Goal of the exercise: Using the records below, output the stretch that opens with the line containing "Febbraio 2025 (587, 1040)" and closes with the line containing "Children’s Clinics for", exactly and including both lines, with nothing more.

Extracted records

※

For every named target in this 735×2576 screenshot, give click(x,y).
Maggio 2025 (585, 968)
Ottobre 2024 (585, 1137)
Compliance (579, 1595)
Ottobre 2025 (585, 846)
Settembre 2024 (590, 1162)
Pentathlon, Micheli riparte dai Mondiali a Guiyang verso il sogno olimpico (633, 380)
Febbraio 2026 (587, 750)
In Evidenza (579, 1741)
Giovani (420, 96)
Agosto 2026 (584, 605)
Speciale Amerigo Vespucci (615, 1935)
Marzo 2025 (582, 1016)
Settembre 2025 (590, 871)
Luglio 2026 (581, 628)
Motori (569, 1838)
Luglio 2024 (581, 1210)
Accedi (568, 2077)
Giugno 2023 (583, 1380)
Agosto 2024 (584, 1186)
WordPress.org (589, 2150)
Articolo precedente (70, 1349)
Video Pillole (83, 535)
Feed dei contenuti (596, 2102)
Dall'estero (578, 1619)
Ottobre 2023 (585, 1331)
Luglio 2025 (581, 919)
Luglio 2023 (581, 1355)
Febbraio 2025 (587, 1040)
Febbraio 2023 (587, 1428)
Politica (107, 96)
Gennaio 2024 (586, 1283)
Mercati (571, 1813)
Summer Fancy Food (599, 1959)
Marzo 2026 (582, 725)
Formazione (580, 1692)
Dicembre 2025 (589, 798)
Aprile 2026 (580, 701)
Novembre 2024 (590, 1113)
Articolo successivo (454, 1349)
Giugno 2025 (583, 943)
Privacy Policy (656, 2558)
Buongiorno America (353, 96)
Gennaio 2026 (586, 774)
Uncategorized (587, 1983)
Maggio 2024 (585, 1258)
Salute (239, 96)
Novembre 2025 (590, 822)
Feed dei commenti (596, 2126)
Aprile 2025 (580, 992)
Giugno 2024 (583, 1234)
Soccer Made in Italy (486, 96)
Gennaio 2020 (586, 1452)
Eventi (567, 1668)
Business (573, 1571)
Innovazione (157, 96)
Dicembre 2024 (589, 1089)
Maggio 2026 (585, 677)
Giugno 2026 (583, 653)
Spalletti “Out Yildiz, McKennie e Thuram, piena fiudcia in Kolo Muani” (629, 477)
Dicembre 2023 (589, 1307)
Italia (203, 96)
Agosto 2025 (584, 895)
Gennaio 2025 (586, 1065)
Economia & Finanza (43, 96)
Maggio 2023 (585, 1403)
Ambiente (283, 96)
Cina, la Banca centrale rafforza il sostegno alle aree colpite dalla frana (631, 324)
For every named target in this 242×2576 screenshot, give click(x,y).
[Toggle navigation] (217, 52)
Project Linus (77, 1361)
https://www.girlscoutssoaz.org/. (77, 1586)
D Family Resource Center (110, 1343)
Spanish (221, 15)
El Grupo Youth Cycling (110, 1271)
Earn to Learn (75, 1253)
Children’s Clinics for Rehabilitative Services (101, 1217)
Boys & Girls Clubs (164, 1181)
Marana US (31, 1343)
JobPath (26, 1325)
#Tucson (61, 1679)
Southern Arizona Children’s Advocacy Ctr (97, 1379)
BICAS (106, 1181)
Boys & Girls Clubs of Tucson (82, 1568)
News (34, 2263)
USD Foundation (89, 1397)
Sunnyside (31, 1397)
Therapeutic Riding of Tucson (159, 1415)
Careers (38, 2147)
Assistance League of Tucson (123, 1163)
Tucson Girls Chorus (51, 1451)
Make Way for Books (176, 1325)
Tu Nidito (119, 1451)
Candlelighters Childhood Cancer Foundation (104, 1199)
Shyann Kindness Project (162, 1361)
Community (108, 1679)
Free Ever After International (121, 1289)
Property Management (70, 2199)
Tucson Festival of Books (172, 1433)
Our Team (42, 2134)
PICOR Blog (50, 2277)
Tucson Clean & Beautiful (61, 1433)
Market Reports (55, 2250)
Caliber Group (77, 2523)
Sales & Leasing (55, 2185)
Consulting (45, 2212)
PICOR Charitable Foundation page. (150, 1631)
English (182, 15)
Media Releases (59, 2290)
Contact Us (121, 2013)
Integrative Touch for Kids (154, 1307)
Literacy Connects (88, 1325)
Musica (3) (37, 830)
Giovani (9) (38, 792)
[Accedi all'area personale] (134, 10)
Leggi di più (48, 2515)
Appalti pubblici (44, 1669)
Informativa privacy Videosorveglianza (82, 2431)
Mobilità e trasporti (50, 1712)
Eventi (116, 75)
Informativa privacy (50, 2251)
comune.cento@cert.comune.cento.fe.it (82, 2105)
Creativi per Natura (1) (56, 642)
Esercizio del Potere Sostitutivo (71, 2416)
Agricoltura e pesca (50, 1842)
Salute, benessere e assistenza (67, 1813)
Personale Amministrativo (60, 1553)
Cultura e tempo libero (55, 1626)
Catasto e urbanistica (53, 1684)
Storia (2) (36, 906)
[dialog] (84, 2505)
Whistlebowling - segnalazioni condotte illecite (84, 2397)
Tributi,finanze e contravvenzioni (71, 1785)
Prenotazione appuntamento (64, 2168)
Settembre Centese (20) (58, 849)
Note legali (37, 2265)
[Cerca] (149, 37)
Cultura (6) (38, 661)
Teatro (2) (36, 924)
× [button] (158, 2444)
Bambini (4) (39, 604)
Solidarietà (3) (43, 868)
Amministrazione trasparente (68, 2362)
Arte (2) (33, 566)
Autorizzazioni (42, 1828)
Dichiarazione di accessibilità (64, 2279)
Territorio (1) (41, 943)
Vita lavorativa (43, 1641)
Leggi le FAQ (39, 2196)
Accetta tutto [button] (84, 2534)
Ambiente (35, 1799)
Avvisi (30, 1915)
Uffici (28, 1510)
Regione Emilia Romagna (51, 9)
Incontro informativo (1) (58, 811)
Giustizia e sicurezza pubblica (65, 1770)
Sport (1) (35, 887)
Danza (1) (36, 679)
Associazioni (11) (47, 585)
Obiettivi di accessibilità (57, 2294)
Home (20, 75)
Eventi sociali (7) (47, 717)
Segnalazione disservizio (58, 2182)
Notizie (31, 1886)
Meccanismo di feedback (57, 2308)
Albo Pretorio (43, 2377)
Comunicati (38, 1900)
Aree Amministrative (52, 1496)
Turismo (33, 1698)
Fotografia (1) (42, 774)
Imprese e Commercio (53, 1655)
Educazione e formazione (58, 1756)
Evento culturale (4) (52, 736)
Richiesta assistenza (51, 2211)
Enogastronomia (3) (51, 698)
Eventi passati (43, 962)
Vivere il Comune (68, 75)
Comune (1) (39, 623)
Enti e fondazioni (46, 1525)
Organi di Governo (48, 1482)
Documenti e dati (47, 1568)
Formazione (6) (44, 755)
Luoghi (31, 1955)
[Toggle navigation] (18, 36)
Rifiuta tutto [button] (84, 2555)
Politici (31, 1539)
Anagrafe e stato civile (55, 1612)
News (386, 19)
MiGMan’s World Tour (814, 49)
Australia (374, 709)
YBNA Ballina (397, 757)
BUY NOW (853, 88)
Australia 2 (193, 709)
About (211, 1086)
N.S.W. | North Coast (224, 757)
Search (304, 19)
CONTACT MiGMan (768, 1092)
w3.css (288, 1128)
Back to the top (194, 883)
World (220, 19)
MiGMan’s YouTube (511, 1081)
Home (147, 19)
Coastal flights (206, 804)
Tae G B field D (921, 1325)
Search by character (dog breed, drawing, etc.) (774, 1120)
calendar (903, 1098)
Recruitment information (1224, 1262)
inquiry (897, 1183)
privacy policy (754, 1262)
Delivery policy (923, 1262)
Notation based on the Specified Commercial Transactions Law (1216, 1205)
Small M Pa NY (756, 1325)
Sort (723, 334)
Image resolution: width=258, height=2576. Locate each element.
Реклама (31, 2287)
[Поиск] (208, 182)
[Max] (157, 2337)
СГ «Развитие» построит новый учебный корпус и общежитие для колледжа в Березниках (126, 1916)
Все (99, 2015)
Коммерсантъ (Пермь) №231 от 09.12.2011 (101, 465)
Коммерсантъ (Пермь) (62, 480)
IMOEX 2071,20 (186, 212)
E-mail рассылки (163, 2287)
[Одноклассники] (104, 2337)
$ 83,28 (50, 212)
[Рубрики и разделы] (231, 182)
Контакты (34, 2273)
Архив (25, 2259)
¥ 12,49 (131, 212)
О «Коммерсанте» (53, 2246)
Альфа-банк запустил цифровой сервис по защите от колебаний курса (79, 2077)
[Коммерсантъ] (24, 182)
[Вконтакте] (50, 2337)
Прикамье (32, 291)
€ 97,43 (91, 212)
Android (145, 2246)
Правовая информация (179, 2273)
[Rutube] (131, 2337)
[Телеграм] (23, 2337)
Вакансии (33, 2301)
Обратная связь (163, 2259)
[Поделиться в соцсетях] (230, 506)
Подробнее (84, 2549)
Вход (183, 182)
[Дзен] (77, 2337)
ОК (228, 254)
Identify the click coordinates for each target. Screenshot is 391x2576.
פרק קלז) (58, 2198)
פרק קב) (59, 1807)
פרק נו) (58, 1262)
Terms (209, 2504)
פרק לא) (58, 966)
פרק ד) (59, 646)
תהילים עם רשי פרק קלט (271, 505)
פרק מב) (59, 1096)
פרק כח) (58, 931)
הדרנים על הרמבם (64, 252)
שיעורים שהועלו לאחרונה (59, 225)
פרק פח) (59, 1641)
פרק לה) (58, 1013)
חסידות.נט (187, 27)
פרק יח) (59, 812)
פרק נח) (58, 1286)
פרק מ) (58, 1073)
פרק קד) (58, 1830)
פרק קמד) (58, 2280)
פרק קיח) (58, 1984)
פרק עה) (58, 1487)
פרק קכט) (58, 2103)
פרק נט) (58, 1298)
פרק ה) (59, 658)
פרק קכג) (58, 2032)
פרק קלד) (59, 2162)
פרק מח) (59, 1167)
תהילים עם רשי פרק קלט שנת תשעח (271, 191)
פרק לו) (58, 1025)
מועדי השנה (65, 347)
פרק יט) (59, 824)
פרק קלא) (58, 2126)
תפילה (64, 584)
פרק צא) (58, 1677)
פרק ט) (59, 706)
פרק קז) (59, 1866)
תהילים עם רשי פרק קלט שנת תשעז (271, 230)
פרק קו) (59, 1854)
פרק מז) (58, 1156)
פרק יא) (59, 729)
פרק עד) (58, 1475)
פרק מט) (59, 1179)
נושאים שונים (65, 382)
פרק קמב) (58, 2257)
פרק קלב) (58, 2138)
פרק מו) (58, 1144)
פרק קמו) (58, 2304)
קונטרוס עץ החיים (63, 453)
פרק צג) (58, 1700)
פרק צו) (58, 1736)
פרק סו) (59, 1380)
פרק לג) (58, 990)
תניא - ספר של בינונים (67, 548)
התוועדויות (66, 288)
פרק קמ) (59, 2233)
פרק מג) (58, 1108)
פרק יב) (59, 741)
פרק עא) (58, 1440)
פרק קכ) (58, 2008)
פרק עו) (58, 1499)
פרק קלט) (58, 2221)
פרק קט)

※

Task result:
Febbraio 2025 (587, 1040)
Febbraio 2023 (587, 1428)
Politica (107, 96)
Gennaio 2024 (586, 1283)
Mercati (571, 1813)
Summer Fancy Food (599, 1959)
Marzo 2026 (582, 725)
Formazione (580, 1692)
Dicembre 2025 (589, 798)
Aprile 2026 (580, 701)
Novembre 2024 (590, 1113)
Articolo successivo (454, 1349)
Giugno 2025 (583, 943)
Privacy Policy (656, 2558)
Buongiorno America (353, 96)
Gennaio 2026 (586, 774)
Uncategorized (587, 1983)
Maggio 2024 (585, 1258)
Salute (239, 96)
Novembre 2025 (590, 822)
Feed dei commenti (596, 2126)
Aprile 2025 (580, 992)
Giugno 2024 (583, 1234)
Soccer Made in Italy (486, 96)
Gennaio 2020 (586, 1452)
Eventi (567, 1668)
Business (573, 1571)
Innovazione (157, 96)
Dicembre 2024 (589, 1089)
Maggio 2026 (585, 677)
Giugno 2026 (583, 653)
Spalletti “Out Yildiz, McKennie e Thuram, piena fiudcia in Kolo Muani” (629, 477)
Dicembre 2023 (589, 1307)
Italia (203, 96)
Agosto 2025 (584, 895)
Gennaio 2025 (586, 1065)
Economia & Finanza (43, 96)
Maggio 2023 (585, 1403)
Ambiente (283, 96)
Cina, la Banca centrale rafforza il sostegno alle aree colpite dalla frana (631, 324)
For every named target in this 242×2576 screenshot, give click(x,y).
[Toggle navigation] (217, 52)
Project Linus (77, 1361)
https://www.girlscoutssoaz.org/. (77, 1586)
D Family Resource Center (110, 1343)
Spanish (221, 15)
El Grupo Youth Cycling (110, 1271)
Earn to Learn (75, 1253)
Children’s Clinics for Rehabilitative Services (101, 1217)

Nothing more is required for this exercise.